How many women did you invite to the party? Well, counting Mrs.

Schtottlemeyer, ten, of course.

How come there are ten women at the party? It can't be.

Why, General Burkhalter, you are right.

There are ten ladies here.

Well, I'm sure one of the ladies just brought along a friend.

Or one of the ladies is an impostor.

I mean, what woman would want to crash a tea party? Especially one where they're collecting money.

Maybe it isn't a woman at all.

Perhaps it's Danzig, the Underground leader, huh? He is a female impersonator.

Ja, ja.

Klink, contact the Gestapo at once.

General Burkhalter, I can handle this myself.

I mean, a man of my experience knows a woman when he sees one.

How? Oh, I just, uh, mingle with the ladies.

Colonel? Hmm? Bet you a candy bar it's Mrs.

Mannheim.

( gasps ) ( women chatting excitedly ) Enjoying yourself, Mrs.

Steiger, huh? Wouldn't it be a riot if the fat little lady in the red dress is Danzig? Sorry, sir.

What are you looking at, Colonel? Aha! ( screams ) Are you mad?! MRS.

MANNHEIM: How dare you? I thought you were Oskar Danzig.

I have never been so humiliated in all my life.

Oh, you brute, give me that.

Come, dear, I'll take you to your hotel.

Mrs.

Mannheim, please.

Please, Mrs.

Mannheim, I can explain.

Colonel Klink did that only for reason of security.

And for reasons of security the Colonel should be sh*t.

Oh, please, Mrs.

Mannheim.

And I shall tell the Field Marshal to recommend that.

No, no.

f*ring squad is too good for a person like that.

Come, dear, come.

( all talking at once ) Mrs.

Mannheim, please.

Please, please.

Mrs.

Mannheim, I beg of you, please stay.

Stay?! Why should she stay? You've had your laugh.

It was not done to insult you.

We are looking for a traitor.

Oh, you suspected she was a traitor for the fatherland? Wait till the Field Marshal hears about this! And do not think that the Fuhrer will not hear about your stupidity.

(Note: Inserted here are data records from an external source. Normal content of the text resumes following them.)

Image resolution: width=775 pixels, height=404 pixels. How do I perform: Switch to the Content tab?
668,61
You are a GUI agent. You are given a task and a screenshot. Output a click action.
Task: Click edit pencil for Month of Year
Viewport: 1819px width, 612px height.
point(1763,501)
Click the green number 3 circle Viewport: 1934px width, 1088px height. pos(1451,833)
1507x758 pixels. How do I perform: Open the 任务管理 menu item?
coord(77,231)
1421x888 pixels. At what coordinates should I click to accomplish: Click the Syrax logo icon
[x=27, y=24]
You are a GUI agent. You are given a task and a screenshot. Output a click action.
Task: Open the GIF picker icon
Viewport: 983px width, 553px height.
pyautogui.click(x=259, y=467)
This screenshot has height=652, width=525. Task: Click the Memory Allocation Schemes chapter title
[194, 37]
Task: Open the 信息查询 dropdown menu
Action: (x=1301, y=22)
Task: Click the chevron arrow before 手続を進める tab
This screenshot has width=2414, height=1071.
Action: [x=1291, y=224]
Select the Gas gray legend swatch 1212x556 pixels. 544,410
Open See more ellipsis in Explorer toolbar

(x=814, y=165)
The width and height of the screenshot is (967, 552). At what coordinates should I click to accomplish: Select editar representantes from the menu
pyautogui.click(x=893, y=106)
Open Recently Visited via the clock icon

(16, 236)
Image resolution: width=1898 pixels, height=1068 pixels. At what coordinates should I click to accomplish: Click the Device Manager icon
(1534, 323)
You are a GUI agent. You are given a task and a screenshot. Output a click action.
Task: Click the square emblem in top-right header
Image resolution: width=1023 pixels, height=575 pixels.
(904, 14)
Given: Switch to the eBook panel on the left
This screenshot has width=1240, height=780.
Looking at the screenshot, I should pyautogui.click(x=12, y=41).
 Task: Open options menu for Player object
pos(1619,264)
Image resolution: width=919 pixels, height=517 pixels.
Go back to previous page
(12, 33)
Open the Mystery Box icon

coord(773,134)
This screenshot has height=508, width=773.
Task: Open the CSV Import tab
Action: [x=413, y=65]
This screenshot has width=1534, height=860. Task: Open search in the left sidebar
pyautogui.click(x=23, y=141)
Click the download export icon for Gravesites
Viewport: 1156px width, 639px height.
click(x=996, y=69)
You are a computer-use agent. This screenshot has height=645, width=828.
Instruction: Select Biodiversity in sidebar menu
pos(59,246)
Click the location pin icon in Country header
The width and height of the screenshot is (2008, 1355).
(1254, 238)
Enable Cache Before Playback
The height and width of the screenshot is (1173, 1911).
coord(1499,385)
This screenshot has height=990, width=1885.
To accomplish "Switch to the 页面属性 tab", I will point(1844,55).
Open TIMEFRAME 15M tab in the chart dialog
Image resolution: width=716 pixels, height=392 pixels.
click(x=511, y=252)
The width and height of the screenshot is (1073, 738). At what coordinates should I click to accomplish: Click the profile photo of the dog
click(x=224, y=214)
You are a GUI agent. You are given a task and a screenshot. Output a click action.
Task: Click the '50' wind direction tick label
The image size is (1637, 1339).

Oh, there's no need to bother the Fuhrer with his stupidity.

My stupidity?! Your stupidity, stupid! Come, dear, I'll drive you to your hotel.

Never mind, madam.

I'll drive the lady into town.

We don't need help from you, young man.

Mrs.

Mannheim, please don't go away mad.

( engine starting ) Ladies, where are you going? We are all going back to town.

No, no.

But Berta, the party isn't over.

It is as far as we are concerned, Albert.

We will not stay one more minute to watch anyone humiliate Mrs.

Mannheim, the loveliest, dearest, most sincere woman in the world.

I knew it was a wig all the time.

BURKHALTER: Berta! Berta! Mrs.

Formeildorf.

Berta, please.

Ladies, stay.

Please.

Please! Eh, you win, Colonel.

Mrs.

Mannheim wasn't Danzig.

Hogan! It was her mustache that fooled me.

( grunts ) Klink! Don't just stand there.

We still must find the impostor! Ja, ja.

Please, ladies! Oh, no.

What is the matter? Who was that lady with Mrs.

Mannheim? That was no lady.

That was your spy.

Halt! Halt! Halt, I say.

Halt! What's the matter with you, old man, are you deaf? Bitte? I said, are you deaf? Ah, moment.

I said, are you deaf? It is exactly quarter past 8:00.

Ach! Never mind.

Mach schnell.

HOGAN: Hey, Newkirk.

I'm back! Hey, you are back.

How's Danzig? He's great, sir.

He's going to be up in a couple of days, right as rain.

He's going to pass that m*llitary information on.

Good work.

Thank you, sir.

BAKER: Hey, that's a pretty clever disguise, man.

Where'd you get it? Danzig.

Yeah, he's got a lot of 'em.

You look younger.

Oh, thank you.

We were worried about you.

What took so long? Well, I had to go through Himmelburg, didn't I? You know, those German towns, great shortage of men there.

So, naturally, when all the frauleins saw a very, very attractive man like me, they went crackers.

I didn't want to do it, mind you, but what could I do, you know? It's really nice to know, though, that when I'm 70, that I'm going to be wildly attractive to women.

You know what I mean? I suppose when you got it, you never really lose it, do you?